### ACTION ITEM
The output should be the records themselves, given again exactly.

:: MATERIAL FOR THE TASK ::

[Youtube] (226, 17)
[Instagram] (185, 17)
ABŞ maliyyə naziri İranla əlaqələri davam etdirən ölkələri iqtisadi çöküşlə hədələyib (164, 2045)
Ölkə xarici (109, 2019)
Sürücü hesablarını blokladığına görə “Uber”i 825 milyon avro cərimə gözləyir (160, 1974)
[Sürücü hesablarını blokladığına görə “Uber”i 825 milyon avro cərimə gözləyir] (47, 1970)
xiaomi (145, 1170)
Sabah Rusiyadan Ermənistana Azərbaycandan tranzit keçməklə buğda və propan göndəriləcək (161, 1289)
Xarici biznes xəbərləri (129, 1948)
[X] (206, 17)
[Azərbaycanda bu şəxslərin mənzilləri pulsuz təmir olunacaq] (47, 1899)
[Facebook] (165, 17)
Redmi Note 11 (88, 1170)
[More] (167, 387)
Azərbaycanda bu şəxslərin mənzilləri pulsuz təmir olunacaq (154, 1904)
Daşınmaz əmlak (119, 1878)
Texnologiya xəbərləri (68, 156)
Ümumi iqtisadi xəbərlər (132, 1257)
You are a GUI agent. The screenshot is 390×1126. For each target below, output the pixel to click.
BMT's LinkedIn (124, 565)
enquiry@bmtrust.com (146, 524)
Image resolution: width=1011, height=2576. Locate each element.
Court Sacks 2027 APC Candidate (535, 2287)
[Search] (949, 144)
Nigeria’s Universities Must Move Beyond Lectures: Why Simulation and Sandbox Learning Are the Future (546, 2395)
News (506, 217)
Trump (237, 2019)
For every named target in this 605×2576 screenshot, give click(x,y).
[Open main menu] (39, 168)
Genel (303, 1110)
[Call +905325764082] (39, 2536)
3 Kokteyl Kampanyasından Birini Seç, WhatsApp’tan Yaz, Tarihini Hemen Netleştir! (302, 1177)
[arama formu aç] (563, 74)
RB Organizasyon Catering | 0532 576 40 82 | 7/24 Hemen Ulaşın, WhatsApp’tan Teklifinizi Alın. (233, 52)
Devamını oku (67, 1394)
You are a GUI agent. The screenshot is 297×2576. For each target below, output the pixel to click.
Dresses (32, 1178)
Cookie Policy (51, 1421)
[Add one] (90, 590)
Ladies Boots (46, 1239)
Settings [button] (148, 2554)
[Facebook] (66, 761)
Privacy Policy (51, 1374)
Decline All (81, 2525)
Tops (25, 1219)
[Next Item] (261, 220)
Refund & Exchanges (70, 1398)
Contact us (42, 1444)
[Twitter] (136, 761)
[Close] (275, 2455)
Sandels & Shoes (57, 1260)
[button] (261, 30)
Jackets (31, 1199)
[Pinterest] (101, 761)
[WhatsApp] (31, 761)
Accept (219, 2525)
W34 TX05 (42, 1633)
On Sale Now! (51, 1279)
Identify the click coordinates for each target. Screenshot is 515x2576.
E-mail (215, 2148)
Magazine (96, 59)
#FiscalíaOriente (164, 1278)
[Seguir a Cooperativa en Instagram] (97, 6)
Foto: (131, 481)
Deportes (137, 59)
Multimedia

:::

### EXERCISE OUTPUT
[Youtube] (226, 17)
[Instagram] (185, 17)
ABŞ maliyyə naziri İranla əlaqələri davam etdirən ölkələri iqtisadi çöküşlə hədələyib (164, 2045)
Ölkə xarici (109, 2019)
Sürücü hesablarını blokladığına görə “Uber”i 825 milyon avro cərimə gözləyir (160, 1974)
[Sürücü hesablarını blokladığına görə “Uber”i 825 milyon avro cərimə gözləyir] (47, 1970)
xiaomi (145, 1170)
Sabah Rusiyadan Ermənistana Azərbaycandan tranzit keçməklə buğda və propan göndəriləcək (161, 1289)
Xarici biznes xəbərləri (129, 1948)
[X] (206, 17)
[Azərbaycanda bu şəxslərin mənzilləri pulsuz təmir olunacaq] (47, 1899)
[Facebook] (165, 17)
Redmi Note 11 (88, 1170)
[More] (167, 387)
Azərbaycanda bu şəxslərin mənzilləri pulsuz təmir olunacaq (154, 1904)
Daşınmaz əmlak (119, 1878)
Texnologiya xəbərləri (68, 156)
Ümumi iqtisadi xəbərlər (132, 1257)
You are a GUI agent. The screenshot is 390×1126. For each target below, output the pixel to click.
BMT's LinkedIn (124, 565)
enquiry@bmtrust.com (146, 524)
Image resolution: width=1011, height=2576. Locate each element.
Court Sacks 2027 APC Candidate (535, 2287)
[Search] (949, 144)
Nigeria’s Universities Must Move Beyond Lectures: Why Simulation and Sandbox Learning Are the Future (546, 2395)
News (506, 217)
Trump (237, 2019)
For every named target in this 605×2576 screenshot, give click(x,y).
[Open main menu] (39, 168)
Genel (303, 1110)
[Call +905325764082] (39, 2536)
3 Kokteyl Kampanyasından Birini Seç, WhatsApp’tan Yaz, Tarihini Hemen Netleştir! (302, 1177)
[arama formu aç] (563, 74)
RB Organizasyon Catering | 0532 576 40 82 | 7/24 Hemen Ulaşın, WhatsApp’tan Teklifinizi Alın. (233, 52)
Devamını oku (67, 1394)
You are a GUI agent. The screenshot is 297×2576. For each target below, output the pixel to click.
Dresses (32, 1178)
Cookie Policy (51, 1421)
[Add one] (90, 590)
Ladies Boots (46, 1239)
Settings [button] (148, 2554)
[Facebook] (66, 761)
Privacy Policy (51, 1374)
Decline All (81, 2525)
Tops (25, 1219)
[Next Item] (261, 220)
Refund & Exchanges (70, 1398)
Contact us (42, 1444)
[Twitter] (136, 761)
[Close] (275, 2455)
Sandels & Shoes (57, 1260)
[button] (261, 30)
Jackets (31, 1199)
[Pinterest] (101, 761)
[WhatsApp] (31, 761)
Accept (219, 2525)
W34 TX05 (42, 1633)
On Sale Now! (51, 1279)
Identify the click coordinates for each target. Screenshot is 515x2576.
E-mail (215, 2148)
Magazine (96, 59)
#FiscalíaOriente (164, 1278)
[Seguir a Cooperativa en Instagram] (97, 6)
Foto: (131, 481)
Deportes (137, 59)
Multimedia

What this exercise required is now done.